• EXERCISE PROMPT
Both the line containing "Privacy policy (433, 2562)" and the last line of the listing are included: write out exactly the lines from one to the other.
-.-.-
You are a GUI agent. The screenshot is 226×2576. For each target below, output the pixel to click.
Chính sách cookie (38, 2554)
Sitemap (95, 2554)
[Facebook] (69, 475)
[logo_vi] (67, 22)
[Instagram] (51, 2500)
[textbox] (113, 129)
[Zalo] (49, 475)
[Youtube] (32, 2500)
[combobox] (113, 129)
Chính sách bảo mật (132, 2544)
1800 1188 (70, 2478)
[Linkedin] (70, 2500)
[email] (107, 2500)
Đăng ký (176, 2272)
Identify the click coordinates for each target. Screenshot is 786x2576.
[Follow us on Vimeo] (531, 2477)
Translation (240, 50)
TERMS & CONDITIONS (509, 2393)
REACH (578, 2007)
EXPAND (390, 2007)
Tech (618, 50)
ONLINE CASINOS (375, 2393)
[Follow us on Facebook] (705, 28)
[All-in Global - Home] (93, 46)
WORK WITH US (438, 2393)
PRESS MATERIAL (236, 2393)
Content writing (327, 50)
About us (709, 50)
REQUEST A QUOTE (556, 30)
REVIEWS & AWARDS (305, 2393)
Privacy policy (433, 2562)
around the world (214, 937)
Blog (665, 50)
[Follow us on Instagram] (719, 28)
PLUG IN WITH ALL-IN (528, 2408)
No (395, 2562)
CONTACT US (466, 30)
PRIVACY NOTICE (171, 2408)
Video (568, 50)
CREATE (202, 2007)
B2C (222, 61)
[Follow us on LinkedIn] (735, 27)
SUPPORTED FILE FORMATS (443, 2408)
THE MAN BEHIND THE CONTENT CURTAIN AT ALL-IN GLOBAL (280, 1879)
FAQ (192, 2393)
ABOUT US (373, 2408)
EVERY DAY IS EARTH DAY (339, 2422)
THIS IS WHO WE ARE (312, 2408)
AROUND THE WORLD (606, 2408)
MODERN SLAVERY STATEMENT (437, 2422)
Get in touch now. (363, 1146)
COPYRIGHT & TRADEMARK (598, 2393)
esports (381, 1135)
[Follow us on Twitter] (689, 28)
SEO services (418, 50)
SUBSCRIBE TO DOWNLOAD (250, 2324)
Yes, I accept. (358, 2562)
-.-.-
• COMPLETED TASK
Privacy policy (433, 2562)
around the world (214, 937)
Blog (665, 50)
[Follow us on Instagram] (719, 28)
PLUG IN WITH ALL-IN (528, 2408)
No (395, 2562)
CONTACT US (466, 30)
PRIVACY NOTICE (171, 2408)
Video (568, 50)
CREATE (202, 2007)
B2C (222, 61)
[Follow us on LinkedIn] (735, 27)
SUPPORTED FILE FORMATS (443, 2408)
THE MAN BEHIND THE CONTENT CURTAIN AT ALL-IN GLOBAL (280, 1879)
FAQ (192, 2393)
ABOUT US (373, 2408)
EVERY DAY IS EARTH DAY (339, 2422)
THIS IS WHO WE ARE (312, 2408)
AROUND THE WORLD (606, 2408)
MODERN SLAVERY STATEMENT (437, 2422)
Get in touch now. (363, 1146)
COPYRIGHT & TRADEMARK (598, 2393)
esports (381, 1135)
[Follow us on Twitter] (689, 28)
SEO services (418, 50)
SUBSCRIBE TO DOWNLOAD (250, 2324)
Yes, I accept. (358, 2562)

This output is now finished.